Fewer Americans Forego Medical Care

Washington Post: “During the first three months of the year, just 1 in 20 Americans said they did not get medical care they needed because they could not afford it, according to the U.S. Centers for Disease Control and Prevention.”

“The findings, from the federal National Health Interview Survey, show that 4.4 percent of people interviewed from January through March said they had skipped medical care in the previous year because of its cost — the lowest percentage in 16 years.”

“The survey, conducted with people of all ages, does not explain the reason why fewer people are avoiding treatment because of its cost, but the improvement coincides with two big changes: Health insurance has become more common under the Affordable Care Act as government exchanges began nearly two years ago to sell private insurance policies for people who cannot get coverage through a job and as Medicaid for low-income people expanded in some states. At the same time, the economy has been recovering from the Great Recession of 2008-09, so more people are working.”

Poll: Republicans Fail Birther Quiz

Think Progress: “Sen. Ted Cruz (R-TX), was born in Calgary, Alberta in Canada in 1970, according to the birth certificate he released two years ago. But a Public Policy Polling poll released on Monday found that 40 percent of Republican voters falsely believe Cruz was born in the United States — compared to just 29 percent who believe the same of Hawaiian-born Barack Obama. Just 22 percent of Republicans said they believe Cruz was born abroad.”

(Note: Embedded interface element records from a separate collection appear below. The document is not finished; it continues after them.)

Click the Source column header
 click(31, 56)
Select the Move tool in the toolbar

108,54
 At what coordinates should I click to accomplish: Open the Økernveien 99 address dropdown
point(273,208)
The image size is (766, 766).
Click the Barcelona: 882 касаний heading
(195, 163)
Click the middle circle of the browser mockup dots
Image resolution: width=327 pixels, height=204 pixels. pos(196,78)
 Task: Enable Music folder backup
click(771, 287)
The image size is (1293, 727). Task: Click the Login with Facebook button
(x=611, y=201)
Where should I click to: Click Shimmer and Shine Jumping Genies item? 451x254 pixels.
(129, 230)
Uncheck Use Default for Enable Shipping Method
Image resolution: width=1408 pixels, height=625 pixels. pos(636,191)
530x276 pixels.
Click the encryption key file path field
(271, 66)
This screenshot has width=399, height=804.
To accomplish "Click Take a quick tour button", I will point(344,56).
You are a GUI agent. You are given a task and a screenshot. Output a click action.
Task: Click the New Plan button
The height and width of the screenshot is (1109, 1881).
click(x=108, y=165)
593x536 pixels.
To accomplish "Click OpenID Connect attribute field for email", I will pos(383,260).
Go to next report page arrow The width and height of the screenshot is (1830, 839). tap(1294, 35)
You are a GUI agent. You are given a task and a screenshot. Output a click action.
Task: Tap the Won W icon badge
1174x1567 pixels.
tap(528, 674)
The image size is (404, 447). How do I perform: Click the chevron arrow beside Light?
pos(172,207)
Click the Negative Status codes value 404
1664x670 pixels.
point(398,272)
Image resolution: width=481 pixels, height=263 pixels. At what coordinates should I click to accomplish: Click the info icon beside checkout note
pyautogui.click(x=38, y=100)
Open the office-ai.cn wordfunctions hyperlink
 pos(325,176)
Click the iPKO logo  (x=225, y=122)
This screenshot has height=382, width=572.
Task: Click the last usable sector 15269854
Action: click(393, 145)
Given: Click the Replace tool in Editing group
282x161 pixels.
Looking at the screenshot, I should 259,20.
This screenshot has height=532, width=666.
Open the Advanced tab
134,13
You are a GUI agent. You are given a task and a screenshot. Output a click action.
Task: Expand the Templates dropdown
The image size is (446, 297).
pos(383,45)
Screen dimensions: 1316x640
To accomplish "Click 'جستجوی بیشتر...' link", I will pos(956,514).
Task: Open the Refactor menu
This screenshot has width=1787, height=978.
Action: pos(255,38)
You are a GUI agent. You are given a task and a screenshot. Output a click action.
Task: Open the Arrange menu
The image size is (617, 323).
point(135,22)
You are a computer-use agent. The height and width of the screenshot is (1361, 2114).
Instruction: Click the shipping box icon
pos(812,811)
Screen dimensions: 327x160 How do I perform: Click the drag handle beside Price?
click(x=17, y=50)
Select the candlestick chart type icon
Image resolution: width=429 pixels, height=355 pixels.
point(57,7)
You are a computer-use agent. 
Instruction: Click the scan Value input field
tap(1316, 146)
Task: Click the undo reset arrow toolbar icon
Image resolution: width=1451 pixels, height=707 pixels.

“The poll indicates that a misinformation campaign by Donald Trump and other prominent Republicans has successfully convinced a large plurality of Republicans — 44 percent of those polled — that President Obama was born outside of the United States.”

Among Trump supporters “61 percent said Obama was not born in the U.S., while a mere 21 percent concede that he was American born. The poll also found that a 54 percent of Republican voters believe the president is a Muslim, versus just 14 percent who believe him to be a Christian.”

A Win for Public Health: Smoking Rate at a New Low

Jonathan Cohn: “New survey data, which the U.S. Centers for Disease Control and Prevention released Tuesday morning, suggests that just 15.2 percent of American adults are now using cigarettes on a regular basis. That smoking rate is nearly 2 percentage points lower than what the same survey reported for calendar year 2014. ”

“This year’s reduction is part of a long-term trend that dates back at least 50 years, to when the surgeon general published a landmark report identifying smoking as a health hazard. Since that time, officials and public health advocates have been waging the policy equivalent of a full-court press against smoking.”

“Of course, some portion of the people who no longer smoke cigarettes have probably switched to using electronic cigarettes, the health effects of which remain the subject of intense debate even among scholars and anti-smoking activists.”